The very first notion I had of ceili dancing was as a fledgling student at the Irish Arts Center almost 50 years ago. Already an ardent follower of traditional music but not inclined to take up an instrument, it was an enjoyable way to participate and improve via ceili throughout New York and beyond. 

Over the course of my life, I have attended many such events where skillful and graceful dancers have matched the fusion of top-notch music where the two seem as one. Such was the brilliant show at the new Irish Arts Center (IAC) in the old neighborhood of Hell’s Kitchen when I attended a new production simply called Céilí, choreographed by Darrah Carr and Sean Curran. 

It was the third dance show produced at the almost one-year-old IAC now perched in its impressive new premises on 11th Avenue. It has a marvelous second-floor performance space that can finally display dance shows with a large stage and tiered seating to take it all in.  

This new show borrowed on a collaborative theme of an innovative series the IAC created some years ago called Masters of Collaboration.  In this case, it was the dance companies of veteran contemporary dancer and teacher Curran - and Carr -  who had their own 14-year track record of presenting dance shows around the corner at the IAC’s Donaghy Theater, where intimacy ruled but not necessarily sightlines for dance shows.

Along with distinguished careers starting in the competitive Irish step-dancing world, both Curran and Carr moved into the realm of modern dance and choreography buttressed by their work also academically first as students and teachers. 
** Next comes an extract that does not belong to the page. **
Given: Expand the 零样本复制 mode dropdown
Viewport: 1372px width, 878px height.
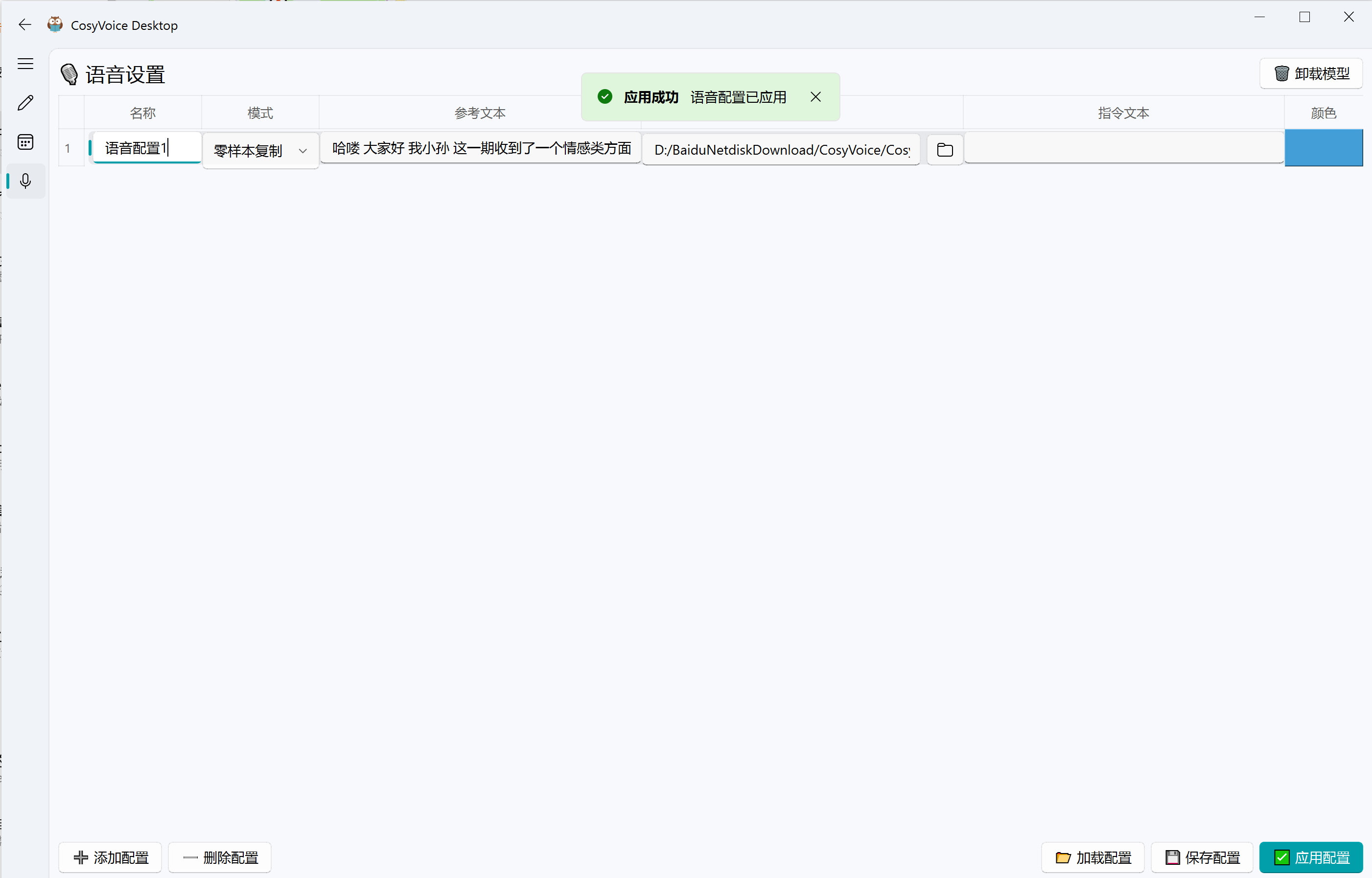Looking at the screenshot, I should coord(260,151).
Their own paths first crossed at NYU Tisch School of the Arts and they have worked together over the years. The IAC’s Aidan Connolly and Rachael Gilkey asked them to design a new show for the opening year.  Post-pandemic uncertainties like mass gatherings presented some challenges, but the final production showed no evidence of that as the two companies worked very hard on their routines and eventually the marvelous and fluid interaction on stage.

One can’t say enough about the extraordinary musicians Dana Lyn and Kyle Sanna on fiddle and guitar respectively, opening the show on their own and continuously throughout the enjoyable and quickly-paced performance. 

Lyn and Sanna, who have a well-deserved reputation for composition and performance in their own right, also display and strong affinity for working with Carr’s dance company.  Like a brilliant ceili band, they put flight into the footwork of both companies’ dancers displaying equal measures of grace, technique, and athleticism on behalf of the dancers.

Kudos goes to the Irish Arts Center, Curran, and Carr for a stunning and delightful celebration of collaborative dance and music.  I look forward to future efforts like this show.